## Problems to solve
1. Translate this sentence from the hockey game recap into Spanish: "Through the first 27 minutes, the Canucks out-shot the Ducks 27-to-7."
2. Reproduce the hockey game recap verbatim from "My general rule" up to and including "watched this game.".
3. According to the hockey game recap, which team do the Canucks play on Saturday?

## Document segment
******
According to Canucks GM Jim Benning, however, the initial assessment of Hughes looked positive, even though he didn’t return to the game. There’s even a possibility that he might play in Saturday’s game against the San Jose Sharks, but they should be cautious.
My general rule of thumb with these soft-tissue injuries is wait and check for pain and swelling in the morning. That’s just my experience — not a doctor — but the prolonged inactivity caused by, y’know, sleeping, tends to cause the joints to stiffen, swell, and hurt. All I’m saying is that the Canucks should be careful with Hughes, because they can’t afford to rush him back into action and risk further injury if, like My Chemical Romance, he’s not okay.
Hopefully Hughes will be fine, as he’s a player the Canucks can’t afford to lose, which was demonstrated by the rest of the game against the Ducks, which rudely continued even after he left. I guess I’m part of the problem, because I watched this game.
- I’m not going to post a gif or video of Hughes’ injury, because they showed enough replays during the game itself, like he was Jared Schleff, and you can find video easily enough with a quick google search. I just don’t feel the need to show it again, mainly because I don’t really want to see it again and maybe you feel the same way. Watching and rewatching gruesome injuries just isn’t for me.
- The Canucks spent the first half of this game utterly dominating the Ducks, but couldn’t buy a goal because John Gibson simply wasn’t selling. Through the first 27 minutes, the Canucks out-shot the Ducks 27-to-7. They were on-pace for 60 shots and zero goals.
- In the past, the Canucks have made some bad goaltenders look like the best goaltender in the world, like a misleading Tinder photo. The Canucks are the Facetune of hockey teams. At least this time, they made the best goaltender in the world look like the best goaltender in the world. Gibson is ridiculous, knowing exactly when to be aggressive and when to sit back in his crease, with incredible athleticism to match his flawless technique.
******
## Dataset extract

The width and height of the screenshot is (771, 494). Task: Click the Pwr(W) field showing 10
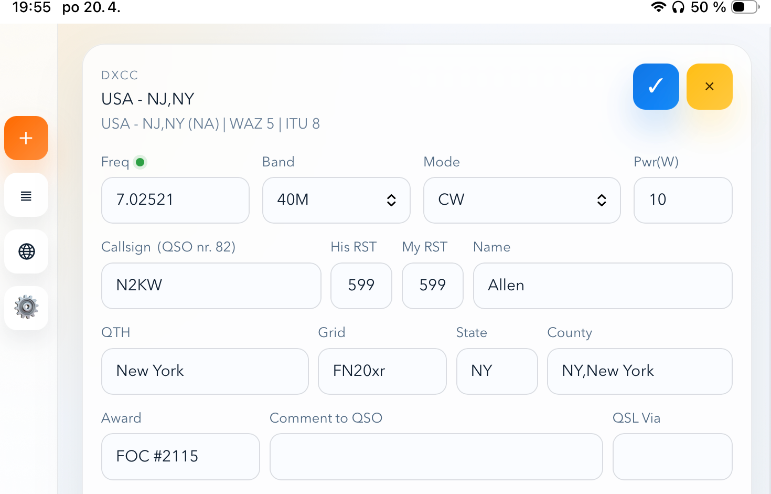(682, 200)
******
## Expected results
1. Durante los primeros 27 minutos, los Canucks superaron a los Ducks en tiros por 27 a 7.

2.
My general rule of thumb with these soft-tissue injuries is wait and check for pain and swelling in the morning. That’s just my experience — not a doctor — but the prolonged inactivity caused by, y’know, sleeping, tends to cause the joints to stiffen, swell, and hurt. All I’m saying is that the Canucks should be careful with Hughes, because they can’t afford to rush him back into action and risk further injury if, like My Chemical Romance, he’s not okay.
Hopefully Hughes will be fine, as he’s a player the Canucks can’t afford to lose, which was demonstrated by the rest of the game against the Ducks, which rudely continued even after he left. I guess I’m part of the problem, because I watched this game.

3. The San Jose Sharks.